▶ Exercise aim
Provide only the number of lines in the records where "value" appears.

*** Opening of Source material ***

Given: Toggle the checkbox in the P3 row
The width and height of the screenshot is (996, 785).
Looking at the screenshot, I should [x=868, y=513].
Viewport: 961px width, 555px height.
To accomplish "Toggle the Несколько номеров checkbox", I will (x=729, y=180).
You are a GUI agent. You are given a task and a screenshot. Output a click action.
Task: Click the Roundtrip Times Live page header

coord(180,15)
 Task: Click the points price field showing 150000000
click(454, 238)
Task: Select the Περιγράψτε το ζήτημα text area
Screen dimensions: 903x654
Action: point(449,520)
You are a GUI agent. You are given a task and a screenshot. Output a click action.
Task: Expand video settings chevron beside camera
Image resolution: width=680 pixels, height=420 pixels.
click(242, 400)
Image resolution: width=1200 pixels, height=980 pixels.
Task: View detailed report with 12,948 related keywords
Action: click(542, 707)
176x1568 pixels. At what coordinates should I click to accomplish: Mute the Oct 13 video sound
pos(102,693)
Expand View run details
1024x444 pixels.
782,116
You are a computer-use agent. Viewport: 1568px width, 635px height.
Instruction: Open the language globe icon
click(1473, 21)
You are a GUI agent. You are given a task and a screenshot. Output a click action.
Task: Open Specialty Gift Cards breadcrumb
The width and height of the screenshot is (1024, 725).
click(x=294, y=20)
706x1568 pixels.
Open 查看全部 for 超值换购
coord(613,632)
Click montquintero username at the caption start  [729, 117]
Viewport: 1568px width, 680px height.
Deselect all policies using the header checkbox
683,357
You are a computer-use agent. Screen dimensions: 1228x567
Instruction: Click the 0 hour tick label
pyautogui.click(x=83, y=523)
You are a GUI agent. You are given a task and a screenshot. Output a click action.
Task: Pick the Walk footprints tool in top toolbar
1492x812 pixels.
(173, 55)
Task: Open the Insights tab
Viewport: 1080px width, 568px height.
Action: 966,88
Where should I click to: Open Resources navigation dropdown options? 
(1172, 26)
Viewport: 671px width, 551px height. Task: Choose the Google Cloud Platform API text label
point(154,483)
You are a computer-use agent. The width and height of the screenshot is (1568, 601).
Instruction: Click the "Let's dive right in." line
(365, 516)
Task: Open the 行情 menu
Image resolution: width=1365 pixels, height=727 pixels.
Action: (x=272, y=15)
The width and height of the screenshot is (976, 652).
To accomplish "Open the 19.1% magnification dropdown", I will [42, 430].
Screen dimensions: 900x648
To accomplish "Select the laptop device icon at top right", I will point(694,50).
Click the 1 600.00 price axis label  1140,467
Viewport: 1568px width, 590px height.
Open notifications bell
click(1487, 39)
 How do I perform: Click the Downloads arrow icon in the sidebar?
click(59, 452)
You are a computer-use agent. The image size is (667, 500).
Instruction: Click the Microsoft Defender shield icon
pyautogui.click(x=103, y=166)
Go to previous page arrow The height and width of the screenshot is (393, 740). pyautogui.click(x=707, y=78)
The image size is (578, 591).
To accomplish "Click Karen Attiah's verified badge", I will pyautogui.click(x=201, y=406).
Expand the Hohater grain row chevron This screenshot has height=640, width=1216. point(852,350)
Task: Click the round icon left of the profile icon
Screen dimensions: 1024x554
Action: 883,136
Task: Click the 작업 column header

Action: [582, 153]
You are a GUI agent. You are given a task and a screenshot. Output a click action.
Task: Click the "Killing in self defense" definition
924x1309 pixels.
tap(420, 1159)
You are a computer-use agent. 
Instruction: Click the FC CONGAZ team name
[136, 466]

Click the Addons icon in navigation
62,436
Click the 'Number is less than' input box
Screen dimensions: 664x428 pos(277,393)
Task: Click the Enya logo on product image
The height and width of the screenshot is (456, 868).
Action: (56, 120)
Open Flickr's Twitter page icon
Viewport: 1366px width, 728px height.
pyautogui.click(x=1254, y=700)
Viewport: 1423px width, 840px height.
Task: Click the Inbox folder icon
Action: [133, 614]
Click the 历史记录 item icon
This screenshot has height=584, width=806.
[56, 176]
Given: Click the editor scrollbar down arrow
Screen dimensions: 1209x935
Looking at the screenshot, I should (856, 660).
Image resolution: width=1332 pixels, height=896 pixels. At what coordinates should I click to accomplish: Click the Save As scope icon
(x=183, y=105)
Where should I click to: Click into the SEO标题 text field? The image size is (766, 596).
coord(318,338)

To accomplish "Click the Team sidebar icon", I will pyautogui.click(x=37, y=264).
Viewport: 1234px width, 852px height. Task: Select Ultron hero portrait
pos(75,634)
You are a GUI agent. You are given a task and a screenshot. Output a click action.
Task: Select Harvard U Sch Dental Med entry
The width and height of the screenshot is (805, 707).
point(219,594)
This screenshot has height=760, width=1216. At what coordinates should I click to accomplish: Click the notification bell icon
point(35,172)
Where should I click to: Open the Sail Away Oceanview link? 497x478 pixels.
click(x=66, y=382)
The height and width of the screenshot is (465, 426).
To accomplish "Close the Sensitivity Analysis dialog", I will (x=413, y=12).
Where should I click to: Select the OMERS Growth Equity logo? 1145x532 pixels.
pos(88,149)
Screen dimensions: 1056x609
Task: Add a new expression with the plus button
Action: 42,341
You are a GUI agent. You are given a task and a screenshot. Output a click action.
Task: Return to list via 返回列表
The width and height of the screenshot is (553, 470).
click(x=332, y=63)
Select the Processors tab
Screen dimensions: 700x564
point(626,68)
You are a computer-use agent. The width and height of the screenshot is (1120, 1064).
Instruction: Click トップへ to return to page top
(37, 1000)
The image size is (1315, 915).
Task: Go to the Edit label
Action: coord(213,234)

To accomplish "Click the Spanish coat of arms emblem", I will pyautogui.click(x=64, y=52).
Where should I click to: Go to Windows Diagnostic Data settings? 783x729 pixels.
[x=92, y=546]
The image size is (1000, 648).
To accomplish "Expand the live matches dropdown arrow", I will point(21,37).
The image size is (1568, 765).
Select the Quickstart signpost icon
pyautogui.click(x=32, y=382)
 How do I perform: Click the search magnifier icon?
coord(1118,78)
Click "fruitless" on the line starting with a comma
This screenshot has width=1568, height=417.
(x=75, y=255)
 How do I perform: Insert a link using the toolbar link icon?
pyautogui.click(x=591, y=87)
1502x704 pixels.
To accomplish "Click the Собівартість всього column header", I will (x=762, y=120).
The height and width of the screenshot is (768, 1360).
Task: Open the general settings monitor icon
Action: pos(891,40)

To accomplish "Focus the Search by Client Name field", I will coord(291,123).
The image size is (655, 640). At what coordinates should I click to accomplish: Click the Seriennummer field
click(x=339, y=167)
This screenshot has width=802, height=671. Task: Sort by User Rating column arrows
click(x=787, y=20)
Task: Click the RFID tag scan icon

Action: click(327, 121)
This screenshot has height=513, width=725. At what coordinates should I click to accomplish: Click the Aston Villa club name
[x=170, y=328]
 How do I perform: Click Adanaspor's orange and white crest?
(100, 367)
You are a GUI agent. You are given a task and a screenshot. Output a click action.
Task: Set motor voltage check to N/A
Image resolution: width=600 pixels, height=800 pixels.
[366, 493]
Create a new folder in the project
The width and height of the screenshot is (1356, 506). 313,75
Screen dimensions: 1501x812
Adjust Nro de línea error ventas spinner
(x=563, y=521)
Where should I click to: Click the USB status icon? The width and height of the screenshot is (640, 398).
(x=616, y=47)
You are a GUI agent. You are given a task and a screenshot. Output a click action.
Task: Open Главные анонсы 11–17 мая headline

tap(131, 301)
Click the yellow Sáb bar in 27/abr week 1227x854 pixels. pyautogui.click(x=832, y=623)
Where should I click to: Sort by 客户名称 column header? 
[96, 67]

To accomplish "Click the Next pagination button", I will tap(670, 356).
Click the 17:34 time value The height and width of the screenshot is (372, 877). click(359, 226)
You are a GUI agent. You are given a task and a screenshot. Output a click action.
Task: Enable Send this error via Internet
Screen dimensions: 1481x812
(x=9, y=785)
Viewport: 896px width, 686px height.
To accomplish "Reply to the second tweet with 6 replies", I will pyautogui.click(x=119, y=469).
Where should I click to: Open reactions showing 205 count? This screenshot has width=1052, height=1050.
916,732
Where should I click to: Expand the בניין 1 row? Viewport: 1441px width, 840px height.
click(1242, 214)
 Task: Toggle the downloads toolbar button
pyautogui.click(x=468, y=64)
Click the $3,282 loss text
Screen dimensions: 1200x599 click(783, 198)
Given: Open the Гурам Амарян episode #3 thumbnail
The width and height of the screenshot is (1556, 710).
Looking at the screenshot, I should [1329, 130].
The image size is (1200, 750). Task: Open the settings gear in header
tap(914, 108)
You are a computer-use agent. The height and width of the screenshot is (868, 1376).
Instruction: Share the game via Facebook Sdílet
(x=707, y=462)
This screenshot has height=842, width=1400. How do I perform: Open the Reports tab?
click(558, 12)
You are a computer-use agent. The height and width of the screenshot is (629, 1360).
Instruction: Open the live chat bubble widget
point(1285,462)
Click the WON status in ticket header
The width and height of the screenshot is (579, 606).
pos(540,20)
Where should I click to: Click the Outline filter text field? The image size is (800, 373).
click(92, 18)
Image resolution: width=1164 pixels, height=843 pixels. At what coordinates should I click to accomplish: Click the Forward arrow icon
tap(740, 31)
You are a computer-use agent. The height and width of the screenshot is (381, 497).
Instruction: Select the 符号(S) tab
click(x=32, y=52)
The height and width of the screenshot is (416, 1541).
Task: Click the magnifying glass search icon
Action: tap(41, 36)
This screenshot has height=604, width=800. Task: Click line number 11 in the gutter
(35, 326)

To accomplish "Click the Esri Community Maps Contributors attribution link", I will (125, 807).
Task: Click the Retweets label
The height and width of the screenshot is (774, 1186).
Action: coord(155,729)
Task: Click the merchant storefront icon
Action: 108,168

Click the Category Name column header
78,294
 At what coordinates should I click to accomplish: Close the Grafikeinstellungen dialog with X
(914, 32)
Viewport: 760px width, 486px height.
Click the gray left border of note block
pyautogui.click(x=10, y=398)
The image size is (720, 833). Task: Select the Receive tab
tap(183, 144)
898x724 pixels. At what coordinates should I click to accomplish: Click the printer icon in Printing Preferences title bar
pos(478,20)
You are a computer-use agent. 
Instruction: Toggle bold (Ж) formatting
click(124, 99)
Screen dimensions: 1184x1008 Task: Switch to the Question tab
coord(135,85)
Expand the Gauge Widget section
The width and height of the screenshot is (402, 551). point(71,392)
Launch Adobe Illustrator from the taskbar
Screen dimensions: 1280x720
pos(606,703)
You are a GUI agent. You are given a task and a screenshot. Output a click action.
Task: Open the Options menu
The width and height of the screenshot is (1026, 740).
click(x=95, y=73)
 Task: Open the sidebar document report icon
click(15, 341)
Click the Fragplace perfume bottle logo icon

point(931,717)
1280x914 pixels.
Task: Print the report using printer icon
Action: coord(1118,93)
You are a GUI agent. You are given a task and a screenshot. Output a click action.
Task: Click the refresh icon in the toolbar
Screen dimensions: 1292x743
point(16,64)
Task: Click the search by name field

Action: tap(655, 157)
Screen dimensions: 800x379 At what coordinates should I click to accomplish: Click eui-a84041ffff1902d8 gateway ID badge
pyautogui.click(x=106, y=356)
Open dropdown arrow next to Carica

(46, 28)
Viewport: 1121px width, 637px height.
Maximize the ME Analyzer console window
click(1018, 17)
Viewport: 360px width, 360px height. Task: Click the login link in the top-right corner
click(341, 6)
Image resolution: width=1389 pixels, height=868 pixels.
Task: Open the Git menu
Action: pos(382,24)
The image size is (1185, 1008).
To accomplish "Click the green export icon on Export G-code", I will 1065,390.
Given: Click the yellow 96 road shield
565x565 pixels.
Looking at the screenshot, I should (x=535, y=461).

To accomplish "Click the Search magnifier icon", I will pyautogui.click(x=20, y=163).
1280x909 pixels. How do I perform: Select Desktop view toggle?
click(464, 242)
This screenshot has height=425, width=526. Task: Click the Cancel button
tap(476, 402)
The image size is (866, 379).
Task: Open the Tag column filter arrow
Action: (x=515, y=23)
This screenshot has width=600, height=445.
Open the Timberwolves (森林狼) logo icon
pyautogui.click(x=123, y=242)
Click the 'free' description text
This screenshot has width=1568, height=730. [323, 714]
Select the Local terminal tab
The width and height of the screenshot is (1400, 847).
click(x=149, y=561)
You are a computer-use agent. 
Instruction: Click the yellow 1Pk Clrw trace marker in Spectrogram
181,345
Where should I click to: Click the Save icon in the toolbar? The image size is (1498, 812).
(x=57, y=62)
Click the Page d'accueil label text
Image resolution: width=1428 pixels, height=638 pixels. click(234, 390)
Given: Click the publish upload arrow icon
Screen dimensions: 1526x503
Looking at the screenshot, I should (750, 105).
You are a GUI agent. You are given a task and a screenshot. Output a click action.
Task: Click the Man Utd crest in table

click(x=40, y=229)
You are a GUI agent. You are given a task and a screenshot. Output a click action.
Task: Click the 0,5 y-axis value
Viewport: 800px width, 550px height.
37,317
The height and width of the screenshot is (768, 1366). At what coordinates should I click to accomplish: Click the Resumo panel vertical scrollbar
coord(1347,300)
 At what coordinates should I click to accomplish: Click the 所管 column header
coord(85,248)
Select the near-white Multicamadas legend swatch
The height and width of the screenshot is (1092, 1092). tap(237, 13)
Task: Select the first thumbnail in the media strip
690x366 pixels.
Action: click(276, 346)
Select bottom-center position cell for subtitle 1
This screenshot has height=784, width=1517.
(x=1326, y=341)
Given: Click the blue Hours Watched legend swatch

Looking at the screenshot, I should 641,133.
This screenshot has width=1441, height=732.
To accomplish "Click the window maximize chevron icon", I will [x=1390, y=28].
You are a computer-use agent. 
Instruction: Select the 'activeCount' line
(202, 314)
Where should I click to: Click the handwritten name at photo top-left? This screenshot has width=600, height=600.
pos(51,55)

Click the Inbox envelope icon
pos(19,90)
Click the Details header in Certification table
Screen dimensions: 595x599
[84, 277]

*** Close of Source material ***

▶ Response area
2